Depuis l’affaire Harvey Weinstein, les langues se délient à travers le monde. Vendredi 13 octobre 2017, la journaliste française Sandra Muller a appelé les femmes à dénoncer le harcèlement sexuel au travail en livrant leur témoignage sur les réseaux sociaux via le hashtag #BalanceTonPorc. Une initiative qui s’inspire de la campagne américaine #MyHarveyWeinstein, lancée par l'écrivaine Anne T. Donahue au lendemain du scandale qui frappe Hollywood. Depuis, des milliers d’utilisatrices ont raconté leur histoire sur Twitter, en dévoilant même parfois l’identité de leur agresseur. Souvent, il s'agit d'un collègue de travail.

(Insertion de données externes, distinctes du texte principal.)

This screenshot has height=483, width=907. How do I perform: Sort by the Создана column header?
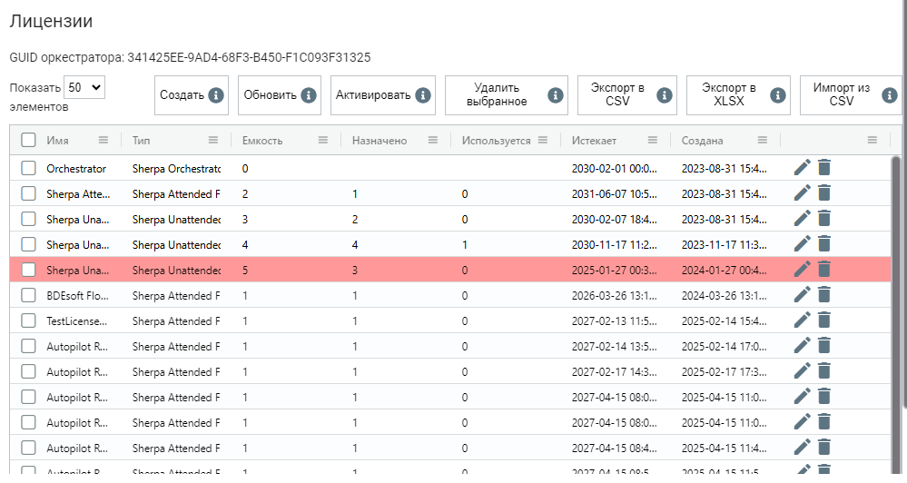[x=702, y=141]
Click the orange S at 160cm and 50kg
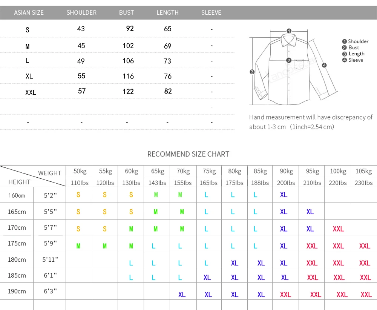The image size is (377, 310). coord(78,195)
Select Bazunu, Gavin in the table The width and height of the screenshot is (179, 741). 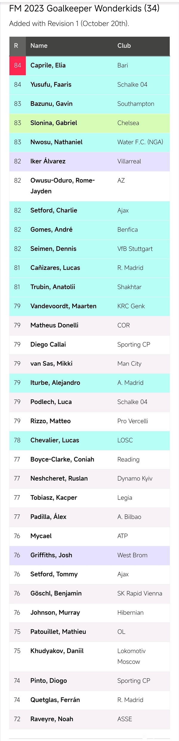tap(51, 104)
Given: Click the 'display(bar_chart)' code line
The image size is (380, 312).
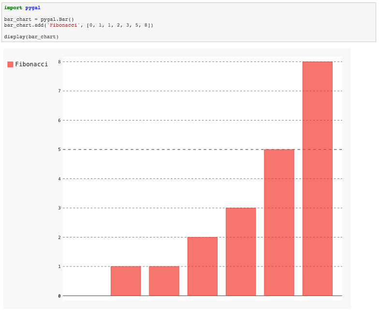Looking at the screenshot, I should pyautogui.click(x=31, y=37).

1er stage de journalisme à Paris, j’avais 18ans. Le red chef m’embrasse de force. Il venait d’etre jeune papa. #balancetonporc
— Anais Denet (@AnaisDenet) 14 octobre 2017
Un red chef, grande radio, petit couloir, m'attrapant par la gorge : "un jour, je vais te baiser, que tu le veuilles ou non"#balancetonporc
— Giulia Foïs (@Giulia_Fois_) 14 octobre 2017
Une campagne risquée
Certaines associations se sont félicité de cette initiative, qui permet une libération de la parole. Pour Marilyn Baldeck, déléguée générale de l’Association européenne contre les violences faites aux femmes au travail (AVFT), c'est même "miraculeux" que celles-ci parlent."C’est tellement risqué de le faire. On voit bien les foudres qui s’abattent sur elles quand elles osent le faire. On leur demande de faire le choix entre leur intégrité physique et leur emploi", développe-t-elle. Pourtant, dénoncer nommément via les réseaux sociaux n'est pas sans risque. Christophe Noel, avocat du droit du travail, estime même que cette démarche est maladroite : "Les réseaux sociaux ne se prêtent pas du tout à ce type d’accusations. Ces dénonciations peuvent être considérées comme de la diffamation. Cela peut se retourner contre les victimes."Mais l'avocat ne recommande pas pour autant de se taire, malgré des statistiques peu encourageantes. En France, 95 % des femmes qui dénoncent les faits perdent leur emploi, comme le rapporte le documentaire Harcèlement sexuel au travail : l’affaire de tous, diffusé sur France 2 en octobre dernier. Un chiffre qui est même en dessous de la réalité pour l'avocat : "Pour moi, c'est 100%. Toute femme victime de harcèlement sexuel est soit un jour virée pour avoir dénoncé les faits soit, c'est elle, qui quitte son travail. Dans les deux cas, elle perd son emploi."
Vers qui se tourner ?
Mais alors, que faut-il faire quand une telle situation se produit ? On entend souvent dire qu'il faut aller voir la police ou son patron mais la vraie solution est de dénoncer la situation auprès de son harceleur lui-même, par mail par exemple :"Si la personne persiste il y aura une preuve que l'on a voulu dénoncer ce harcèlement, explique Christophe Noel, Il faut manifester ce que l'on vit. On peut aussi révéler les faits aux élus du comité d'entreprise ou alors saisir le défenseurs des droits (une autorité constitutionnelle qui veille au respect des droits et libertés). On peut aussi consulter un avocat, même si tout le monde n'a pas les moyens de le faire", précise-t-il. Mais ce ne sont pas les seules possibilités. Selon l'AVFT, pour se protéger, les femmes peuvent aussi enregistrer leur harceleur/agresseur à son insu : "L'enregistrement audio est une preuve recevable au pénal. Il peut aussi rassurer les femmes qui veulent dénoncer les faits subis à leur employeur, notamment car elles ont souvent peur de ne pas être crues." Pour lutter contre ce fléau, Marlène Schiappa, secrétaire d’Etat, a annoncé ce lundi 16 octobre 2017 qu’un projet de loi "contre les violences sexistes et sexuelles"était prévu pour 2018. Il pourrait donner plus de temps aux victimes pour porter plainte quand elles ont subi une agression sexuelle alors qu'elles étaient mineures. Des associations demandent aussi de rallonger le délai de prescription pour ce type de crime qui est, aujourd'hui, de six ans.